= Perdita Stevens =

British mathematician and computer scientist

Perdita Emma Stevens (born 1966) is a British mathematician, theoretical computer scientist, and software engineer who holds a personal chair in the mathematics of software engineering as part of the School of Informatics at the University of Edinburgh.
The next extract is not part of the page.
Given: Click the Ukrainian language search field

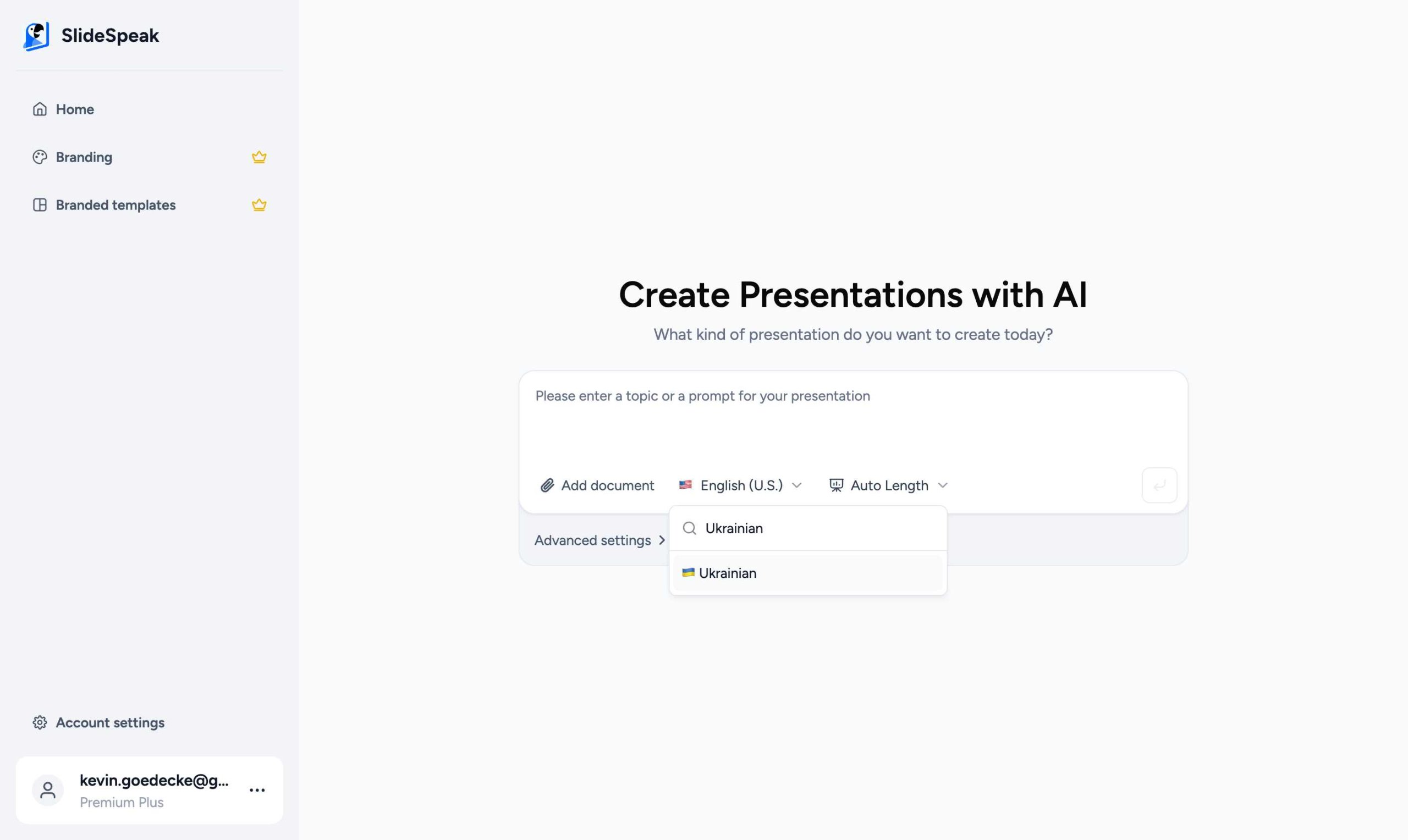Looking at the screenshot, I should point(793,528).
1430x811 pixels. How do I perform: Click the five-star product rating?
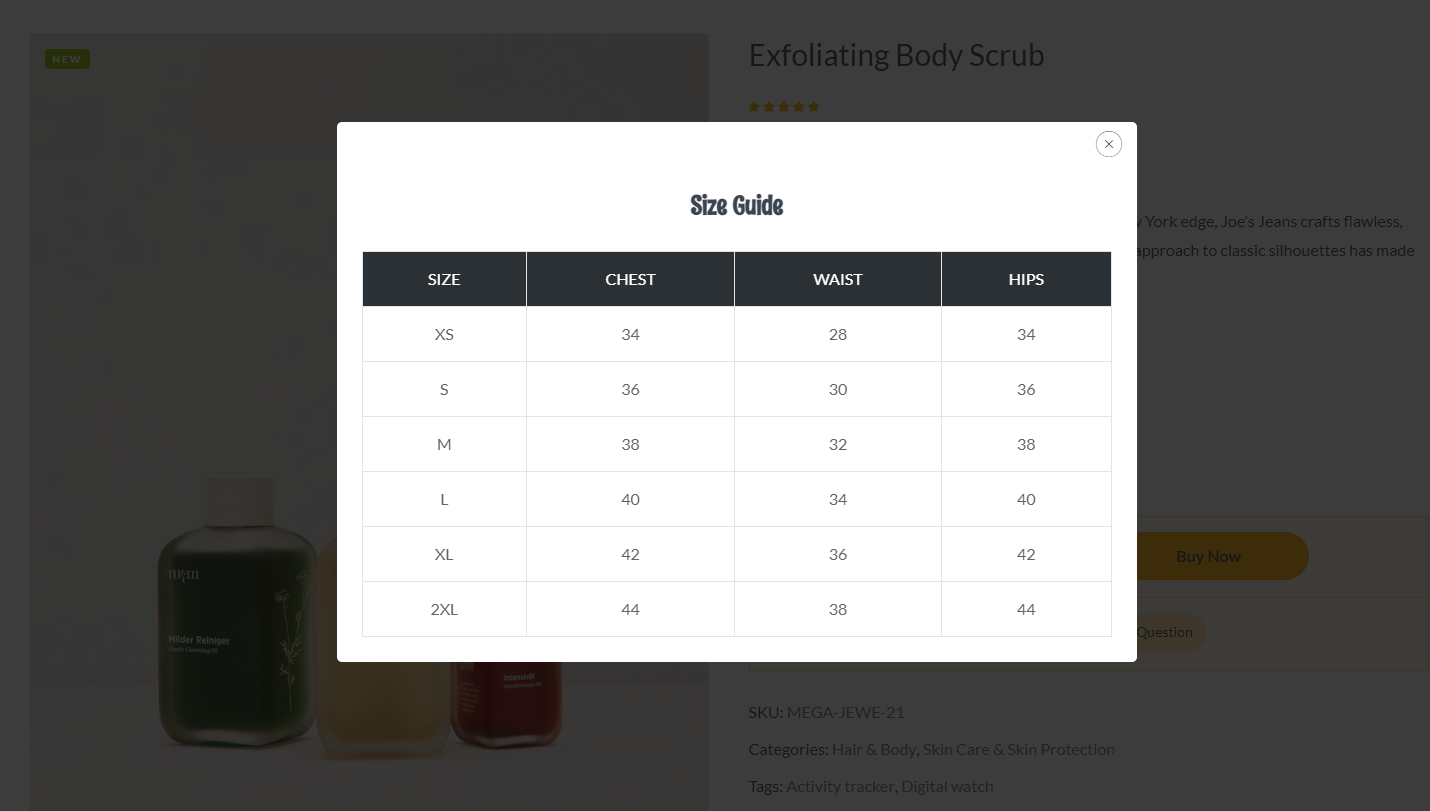point(784,107)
Her research includes work on model-driven engineering, including model transformation, model checking, and the Unified Modeling Language.

==Education and career==
Stevens read mathematics at the University of Cambridge, earning a bachelor's degree in 1987. She went to the University of Warwick for graduate study in abstract algebra, earning a master's degree in 1988 and completing a PhD in 1992. Her doctoral dissertation, Integral Forms for Weyl Modules of $\mathrm{GL}(2,\mathrm{Q})$, was supervised by Sandy Green.

After working in industry as a software engineer, Stevens joined the Department of Computer Science at the University of Edinburgh in 1984. She became a reader there in 2003 and in 2014 was given a personal chair as Professor of Mathematics of Software Engineering.

==Books==
Stevens is the author of books including:
- Using UML: Software Engineering with Objects and Components (with Rob Pooley, Addison-Wesley, 1999; 2nd ed., 2006)
- How to Write Good Programs: A Guide for Students (Cambridge University Press, 2020)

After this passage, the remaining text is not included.